Russia May Create Safe Corridor to Release Foreign Ships From Ukraine

safety corridor
The Millenial Spirit burns off Odesa after a Russian attack, Feb. 24 (file image via social media)

Published Mar 24, 2022 9:10 PM by The Maritime Executive

One month after it trapped dozens of foreign ships in Ukraine and damaged five with missile strikes, the government of Russia claims that it will now allow foreign-flag vessels to depart through a safety corridor, beginning Friday morning.

"The Russian Federation creates a humanitarian corridor for the exit of foreign ships from Ukrainian ports into the open sea, which is a safe strip for the movement of ships from the assembly area located 20 miles south-east of [Chornomorsk] port," Mikhail Mizintsev, chief of Russia’s National Defense Management Center, said in a statement Thursday.

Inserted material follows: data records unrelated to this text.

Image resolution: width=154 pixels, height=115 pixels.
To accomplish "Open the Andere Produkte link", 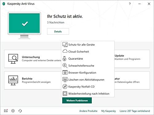I will 88,111.
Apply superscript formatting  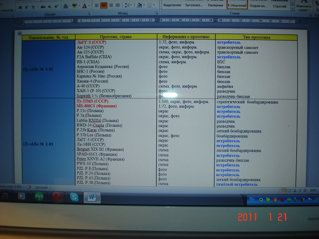coord(56,7)
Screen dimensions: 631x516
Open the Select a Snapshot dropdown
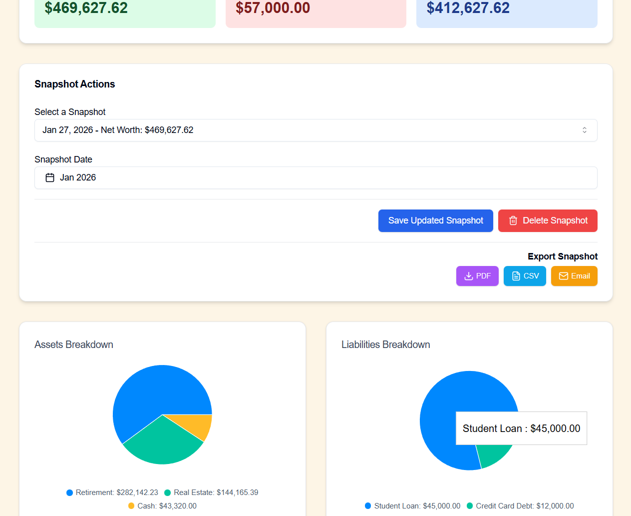[x=316, y=130]
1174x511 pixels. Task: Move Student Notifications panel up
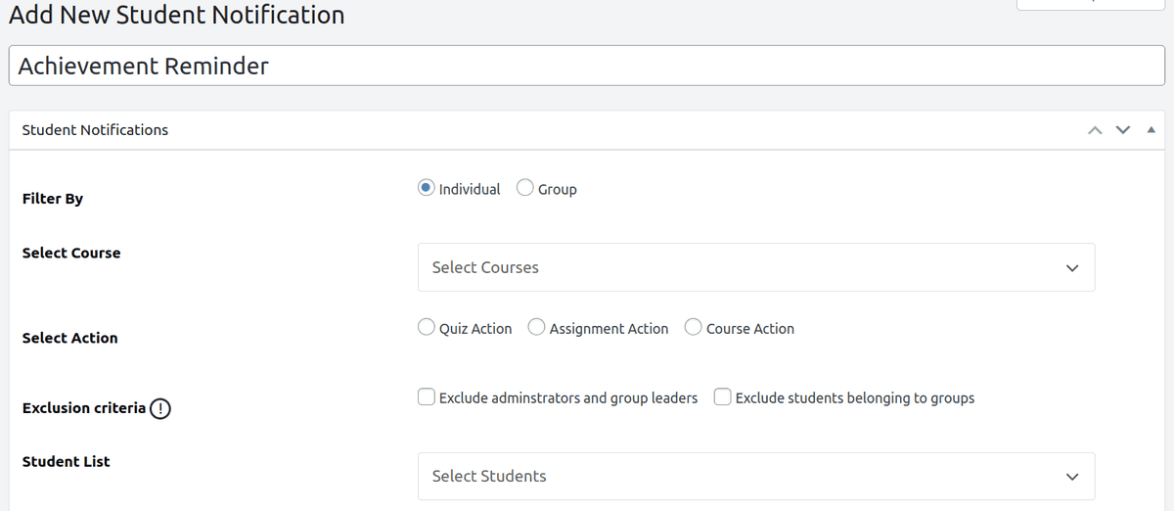point(1095,130)
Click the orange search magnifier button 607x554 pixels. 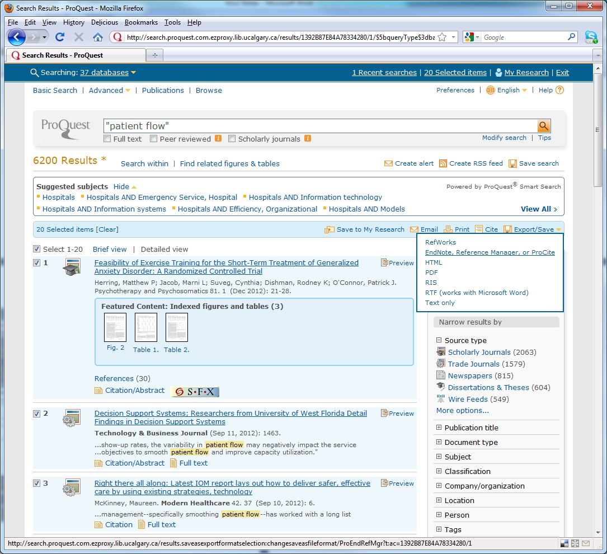click(x=544, y=125)
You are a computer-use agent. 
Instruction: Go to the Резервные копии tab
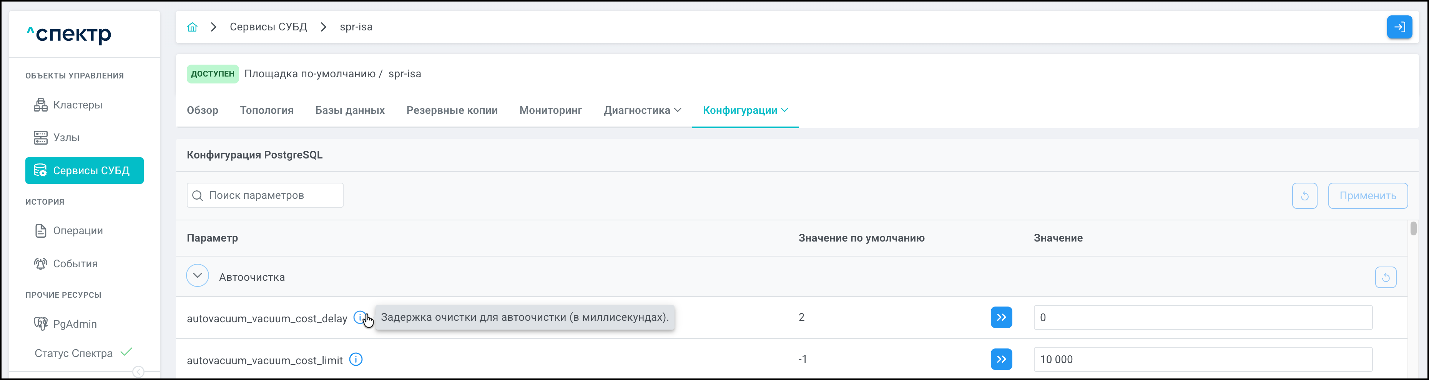[452, 110]
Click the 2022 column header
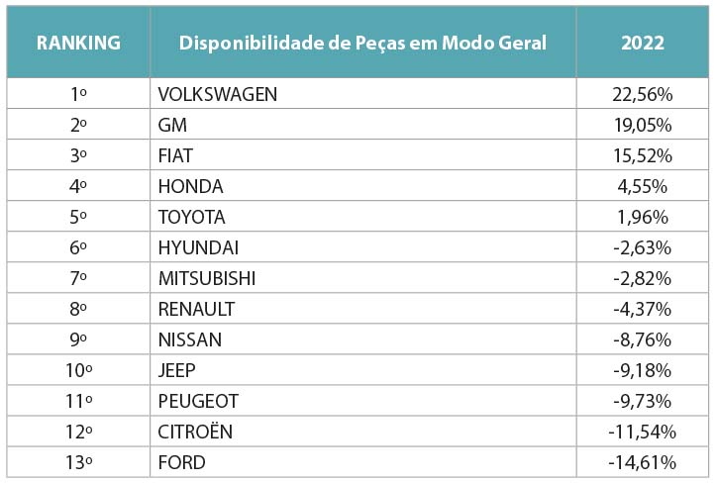717x483 pixels. click(x=642, y=43)
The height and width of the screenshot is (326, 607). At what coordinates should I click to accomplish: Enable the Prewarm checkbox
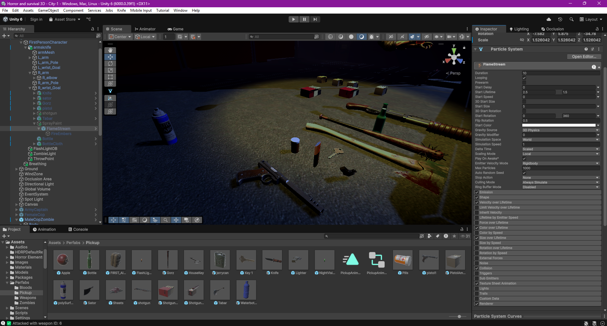pyautogui.click(x=524, y=83)
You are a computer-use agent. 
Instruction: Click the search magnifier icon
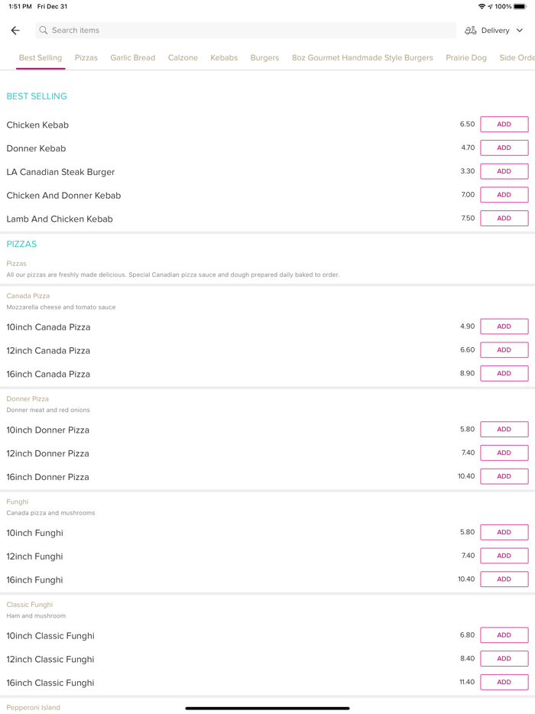44,31
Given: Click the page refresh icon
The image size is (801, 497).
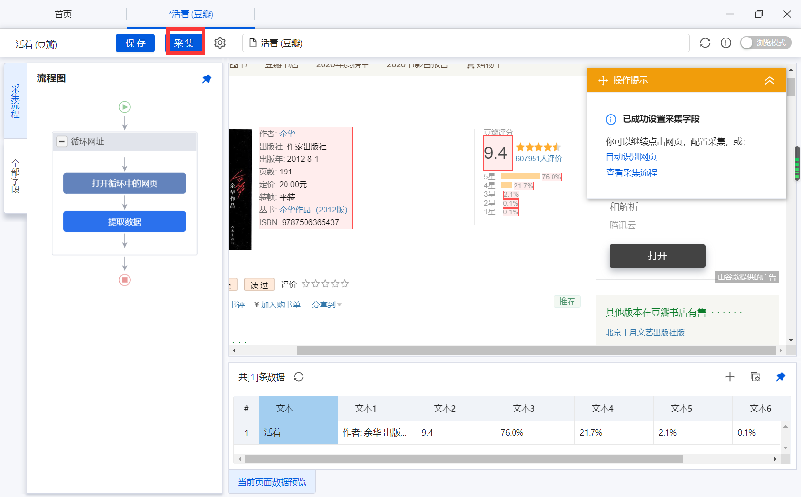Looking at the screenshot, I should pyautogui.click(x=705, y=43).
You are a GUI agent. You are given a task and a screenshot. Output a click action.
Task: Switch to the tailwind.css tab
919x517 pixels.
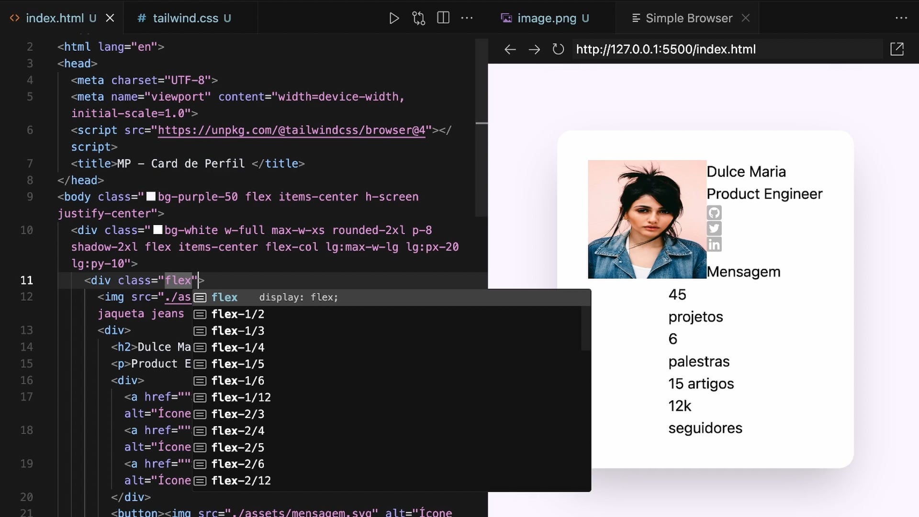pyautogui.click(x=185, y=18)
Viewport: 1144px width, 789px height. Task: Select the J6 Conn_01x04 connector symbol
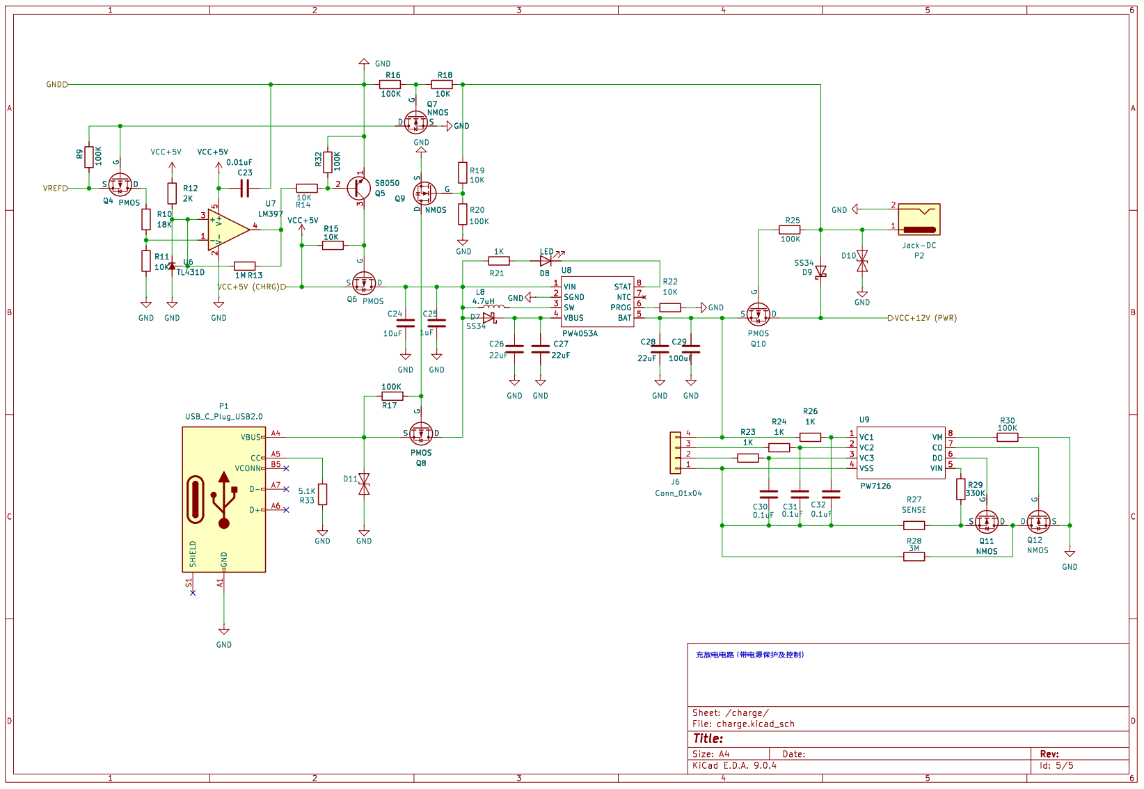[x=676, y=453]
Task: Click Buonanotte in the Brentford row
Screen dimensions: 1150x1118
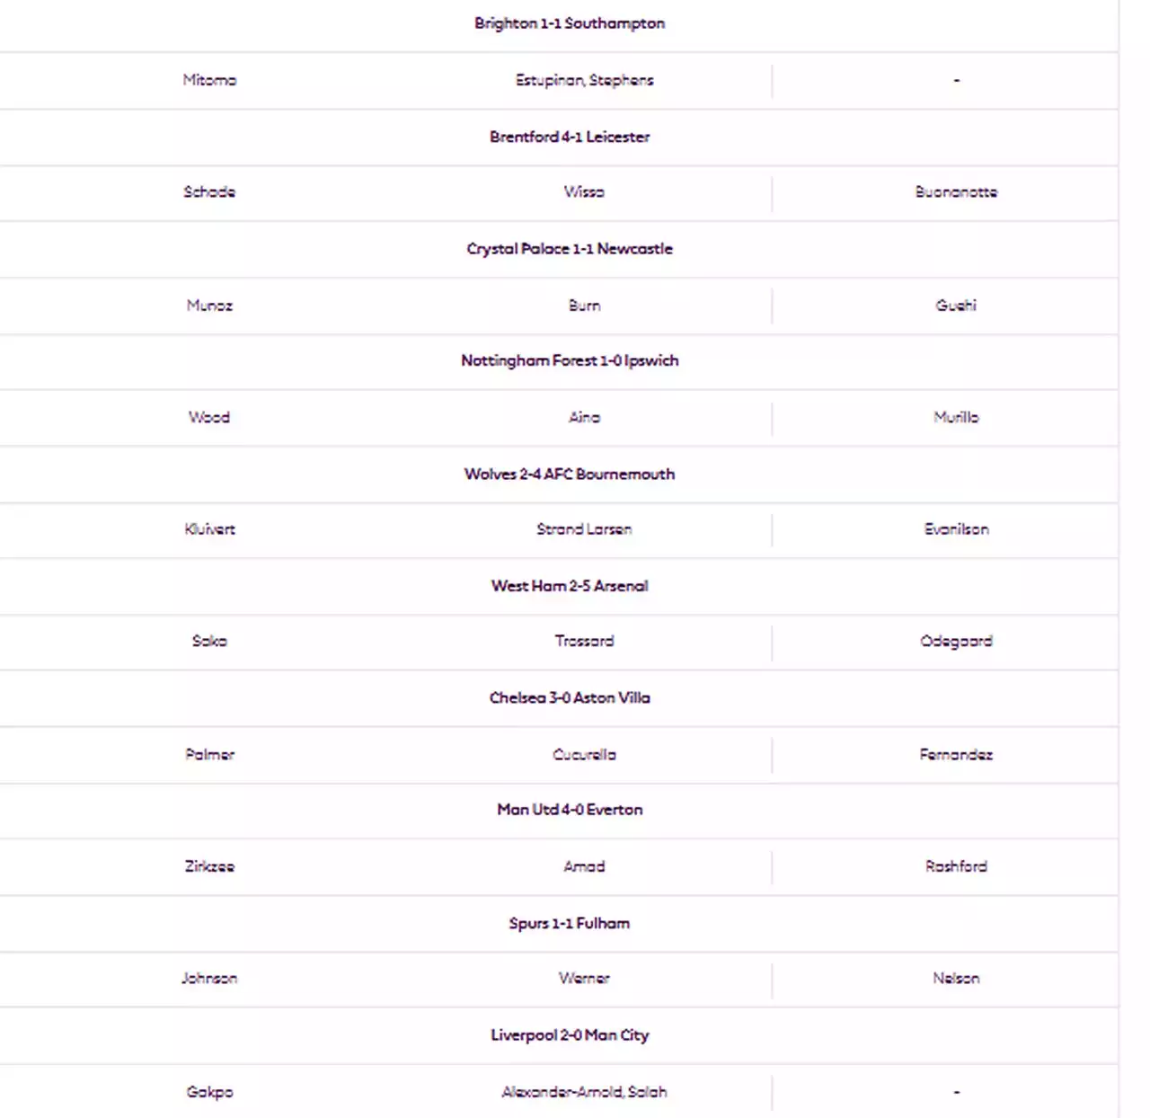Action: point(956,191)
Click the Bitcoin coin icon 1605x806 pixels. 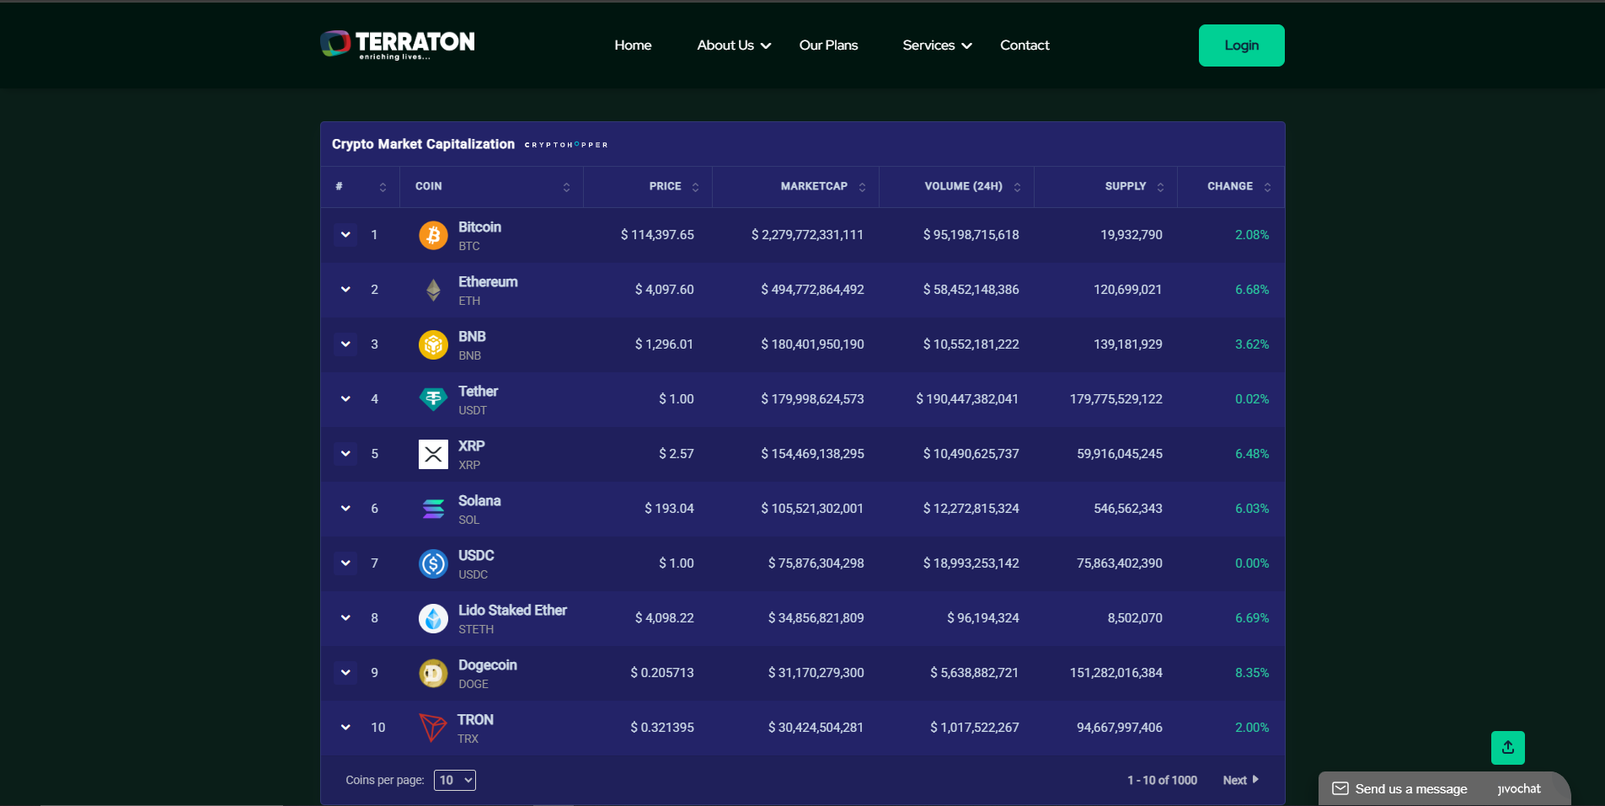coord(433,235)
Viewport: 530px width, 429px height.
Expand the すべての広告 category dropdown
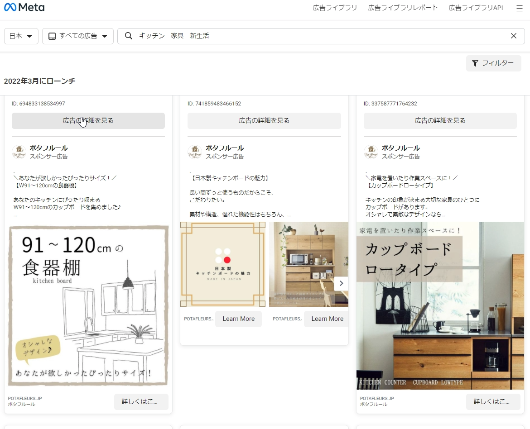pos(78,36)
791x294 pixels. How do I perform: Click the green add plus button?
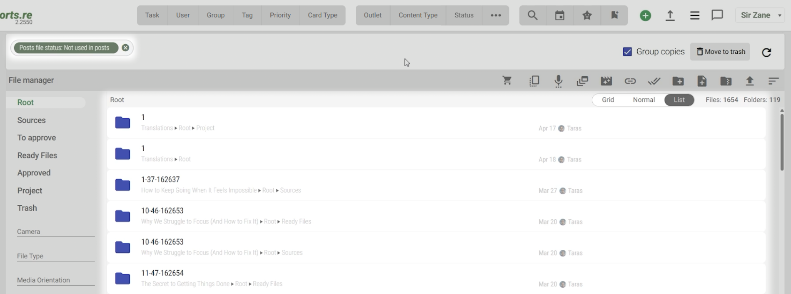coord(645,15)
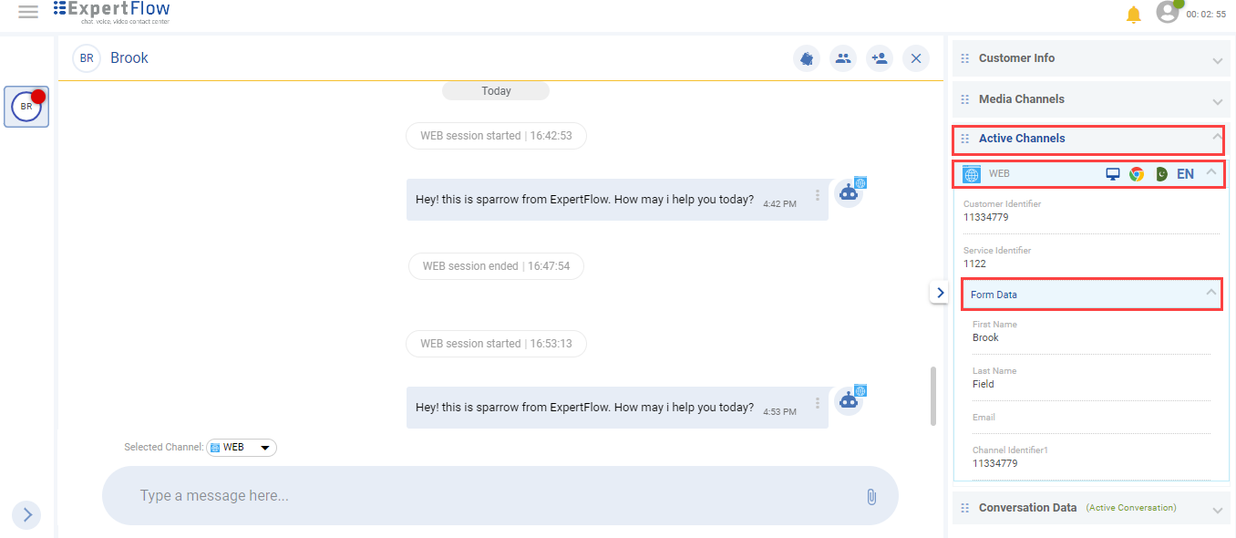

If the corridor is opened as described, and if Russian forces do not further attack merchant ships in transit, the arrangement will provide much-needed relief for hundreds of foreign seafarers who are trapped in and around Odesa. Nearly 70 vessels are expected to participate, Mizintsev said. 

The news arrives just in time: according to the International Chamber of Shipping, at least one of the vessels stuck in Ukraine is down to several days' worth of food, and resupply options are limited. 

At least some shipowners who are affected by the blockade have been working to repatriate foreign crews and replace them with local Ukrainian seafarers while awaiting further developments. The switch is challenging because Ukraine has implemented mandatory mobilization for all men between the ages of 18-60. Only Ukrainian seafarers above this age range are legally available for crew change, and that pool is limited.

Other maritime stakeholders are working to help Ukrainian seafarers' families depart to safer locations. A charitable working group – the International Transport Workers’ Federation (ITF), the Marine Transport Workers’ Trade Union of Ukraine (MTWTU) and ship manager V.Group – have put funding and organization in place to get Ukrainian seafarers' families out of the country to safe accommodations in Romania and Poland. They can stay for one week, free of charge, and the group provides onsite support for their journey onwards.

The ITF has provided initial funds of $200,000 to kickstart the project, in cooperation with the ITF Seafarers’ Trust. The group is calling on the industry to provide support and funding to sustain the initiative.

“Our thoughts are with everyone caught up in this conflict,” said David Heindel, Chair of the ITF Seafarers’ Trust and Chair of the ITF Seafarers’ Section. “I hope that as our humanitarian efforts continue, we can persuade other companies to join in and contribute to funding.”